Julia Robinson Mathematics Festival
- Abbreviation: JRMF
- Founder: Nancy Blachman
- Location: c/o SEE, 23564 Calabasas Road, Suite 201, Calabasas, CA 91302;
- Coordinates: 34°09′25″N 118°38′25″W﻿ / ﻿34.1568427505449°N 118.64036832883595°W
- Key people: Nancy Blachman, Founder Daniel Kline, Executive Director
- Website: jrmf.org

= Julia Robinson Mathematics Festival =

Educational organization in California, US

The Julia Robinson Mathematics Festival (JRMF) is an educational organization that sponsors locally organized mathematics festivals and online webinars targeting K–12 students. The events are designed to introduce students to mathematics in a collaborative and non-competitive forum.

==History==
In the 1970s, Saint Mary's College of California produced a mathematics contest that was popular with secondary schools throughout the San Francisco Bay Area. In 2005, Nancy Blachman attended an education forum sponsored by the Mathematical Sciences Research Institute (MSRI) and remembered how the Saint Mary's contest had inspired her as a student. Unfortunately, the contest no longer existed. Seeking to possibly resurrect the contest, Blachman and MSRI development director Jim Sotiros reached out to colleagues in the educational community. One response was from local high school math teacher Joshua Zucker, who also remembered the contest and even had saved a book of problems from it. Sotiros suggested that Blachman and her husband David desJardins fund MSRI in order to hire Zucker to recreate a program in the style of the Saint Mary's Math Contest. Blachman and Zucker became co-founders and organized their first event in 2007. They called it a festival rather than a contest because they wanted to emphasize collaboration, creativity and fun rather than competition. They named the festival after Julia Robinson, a mathematician renowned for her contributions to decision problems. In fact, her work on Hilbert's 10th problem played a crucial role in its ultimate resolution. Blachman felt that such a woman would provide a role model for young girls and would show that one need not be male to be a great mathematician.

When they sent out invitations to local schools, the response was so overwhelming that, in order to have enough space, they prevailed upon Google in nearby Mountain View to host the first festival. A second festival was hosted in 2008 by Pixar Animation Studios in Emeryville. Enthusiasm and interest have spurred strong growth, and since then, there have been festivals at Princeton University (and its greater community); Stanford University; and University of California, Berkeley, and throughout the United States, as well as in Europe and Asia.

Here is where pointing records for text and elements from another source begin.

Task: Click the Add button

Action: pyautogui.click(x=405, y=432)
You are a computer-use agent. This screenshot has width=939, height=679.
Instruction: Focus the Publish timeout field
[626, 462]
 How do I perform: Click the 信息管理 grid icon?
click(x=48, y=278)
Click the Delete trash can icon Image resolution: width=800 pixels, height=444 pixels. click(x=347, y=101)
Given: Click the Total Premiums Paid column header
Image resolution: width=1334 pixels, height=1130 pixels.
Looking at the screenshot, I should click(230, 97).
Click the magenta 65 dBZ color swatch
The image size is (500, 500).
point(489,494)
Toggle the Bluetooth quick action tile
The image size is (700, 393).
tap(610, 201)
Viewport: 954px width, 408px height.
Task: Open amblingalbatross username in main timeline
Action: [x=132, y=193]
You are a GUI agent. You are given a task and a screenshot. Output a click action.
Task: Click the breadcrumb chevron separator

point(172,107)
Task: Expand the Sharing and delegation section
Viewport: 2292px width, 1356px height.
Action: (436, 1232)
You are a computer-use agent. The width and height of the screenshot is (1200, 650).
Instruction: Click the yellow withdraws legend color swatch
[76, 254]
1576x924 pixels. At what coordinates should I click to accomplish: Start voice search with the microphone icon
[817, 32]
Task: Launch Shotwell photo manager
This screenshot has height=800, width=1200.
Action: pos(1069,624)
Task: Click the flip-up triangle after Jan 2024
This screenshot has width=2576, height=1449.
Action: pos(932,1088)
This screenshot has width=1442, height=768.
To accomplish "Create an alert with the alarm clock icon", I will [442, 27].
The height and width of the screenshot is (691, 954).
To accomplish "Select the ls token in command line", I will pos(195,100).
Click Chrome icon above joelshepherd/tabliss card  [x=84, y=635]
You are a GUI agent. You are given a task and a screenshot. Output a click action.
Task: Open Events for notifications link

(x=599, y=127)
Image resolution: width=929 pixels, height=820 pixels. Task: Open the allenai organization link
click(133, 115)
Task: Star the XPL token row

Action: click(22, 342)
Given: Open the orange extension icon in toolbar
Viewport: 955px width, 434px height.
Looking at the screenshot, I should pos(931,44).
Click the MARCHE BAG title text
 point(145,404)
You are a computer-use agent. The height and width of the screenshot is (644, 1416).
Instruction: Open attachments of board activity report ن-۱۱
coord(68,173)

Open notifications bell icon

As of December 2019, JRMF will have hosted nearly 500 events in 25 states, the District of Columbia, one territory (Puerto Rico), and 15 foreign countries. In 2020, they hosted over 120 Festivals—an increase of more than 50% over 2018. The services JRMF offer continue to be free of charge. The Julia Robinson Mathematics Festival has been invited to host festivals and tables at events such as the Joint Mathematics Meeting and MAA Mathfest. In December 2019, they celebrated Julia Robinson's 100th birthday with a festival in her hometown.

==Programming==

The Julia Robinson Mathematics Festival has hosted festivals in over 15 countries and 25 states and territories.

===COVID-19 Response===

In order to help families cope with COVID-19, the Julia Robinson Mathematics Festival, under the leadership of Hector Rosario, launched the JRMF Webinar Series on March 26, 2020. In this weekly series, they explore an activity that they use at their festivals. In order to serve the national and international communities, they host three sessions of the same seminar every Thursday, from 7 AM to 7 PM EDT, in three languages - English, Spanish and Hebrew. Participants from the US, Europe, Asia, Africa and the Middle East come to attend. Many community members and volunteers have joined the JRMF team as facilitators to lead breakout rooms in order to provide closer attention to each participant for learning and brainstorming.

==Support==
Since its founding, JRMF has had the support of many people and organizations, including dedicated mentors and volunteers, the founding host MSRI, and the American Institute of Mathematics (AIM), which has been a fiscal sponsor since 2013. JRMF has also frequently partnered with various educational, corporate, and mathematical organizations including The National Association of Math Circles, The National Museum of Mathematics, ThinkFun, and Gathering 4 Gardner (G4G). Among The "Friends of JRMF" are David Eisenbud, Gary Antonick, Peter Norvig, Vi Hart, and Megan Smith.